1. Did the trial court err in charging, over appellant's exception, Code Ann. § 68-1651 1 (vehicle turning left at intersection) rather than an ordinance of the City of Atlanta, which had been introduced in evidence, and which set a stricter standard of care on making a left turn?

Section 68-1651 then provided: "The driver of a vehicle within an intersection intending to turn to the left shall yield the right of way to any vehicle approaching from the opposite direction which is within the intersection or so close thereto as to constitute an immediate hazard, but said driver, having so yielded and having given a signal when and as required by this Act, may make such left turn and the drivers of all other vehicles approaching the intersection from said opposite direction shall yield the right of way to the vehicle making the left turn." Ga.L.1953, pp. 556, 590, § 73.

The City of Atlanta ordinance on "Vehicle turning left at intersection," designated as § 18-142 of the 1965 Code of Ordinances of the City, provides: "The driver of a vehicle within an intersection intending to turn to the left shall yield the right-of-way to any vehicle approaching from the opposite direction which is within the intersection or so close thereto as to constitute an immediate hazard, but such driver, having so yielded and having given a signal when and as required by sections 18-199, 18-200 and 18-201 of this chapter may make such left turn when he can do so with reasonable safety and without creating a hazard to other traffic moving lawfully within the roadway."

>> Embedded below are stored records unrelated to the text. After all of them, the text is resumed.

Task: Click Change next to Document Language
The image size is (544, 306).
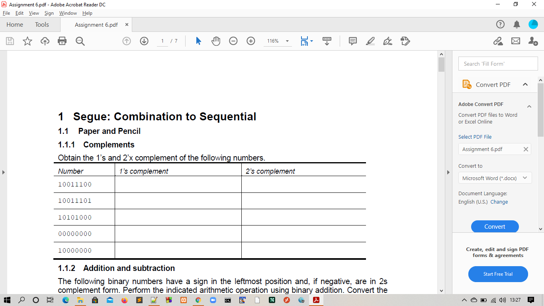Action: (499, 202)
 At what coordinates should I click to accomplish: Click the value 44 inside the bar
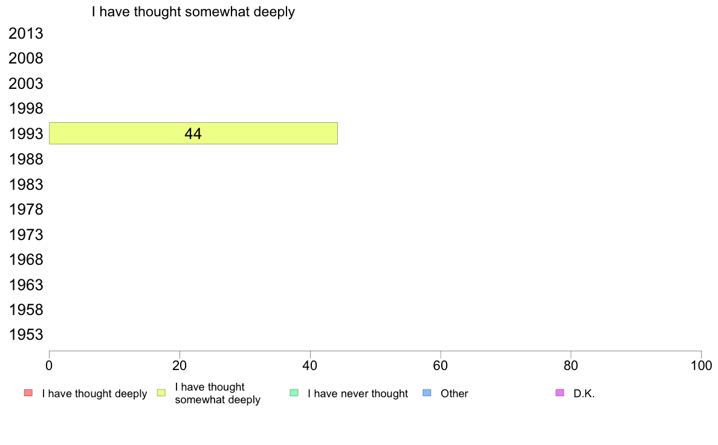click(193, 134)
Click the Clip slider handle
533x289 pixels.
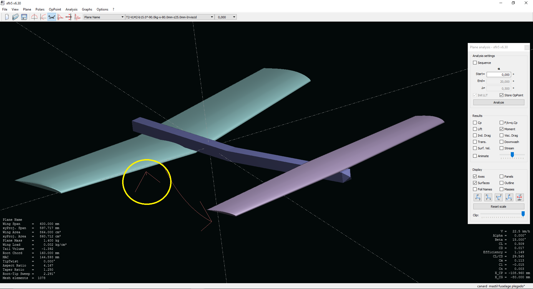tap(523, 214)
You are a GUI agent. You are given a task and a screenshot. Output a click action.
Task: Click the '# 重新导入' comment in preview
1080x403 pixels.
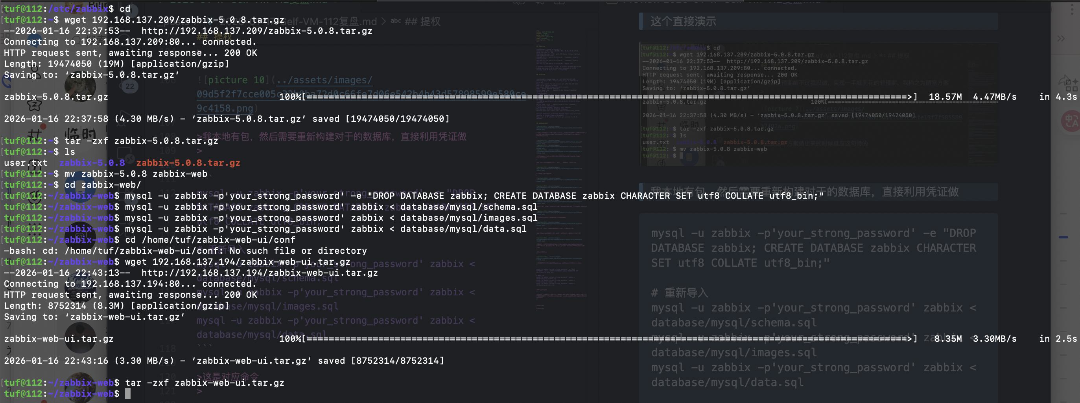679,292

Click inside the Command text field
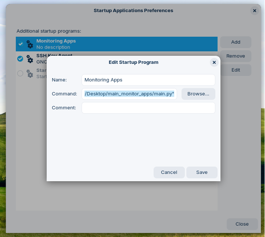pyautogui.click(x=129, y=94)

Thus it appears that the city ordinance is contrary to and more strict in its provisions than the State law then in effect embodied in the latter part of former § 68-1651. The city ordinance would nullify that portion of the general law which required on-coming vehicles to yield the right of way to left-turning vehicles. Such a modification of the general law is proscribed by the Constitution. Art. I, Sec. II, Par. VII, Ga. Constitution (1976) (Code Ann. § 2-207) 2; City of Atlanta v. Hudgins, 193 Ga. 618, 623(1), 19 S.E.2d 508 (1942); Edwards v. Bullard, 131 Ga.App. 34, 35(1), 205 S.E.2d 115 (1974); Beard v. City of Atlanta, 91 Ga.App. 584, 585(1),86 S.E.2d 672 (1955). We held in Gregory v. Chalker, 116 Ga.App. 126, 156 S.E.2d 390 (1967), that it was not error to instruct the jury to disregard allegations setting up a Macon city ordinance that conflicted with Code Ann. § 16-1652(b) relative to a vehicle's entry through a highway or a stop intersection.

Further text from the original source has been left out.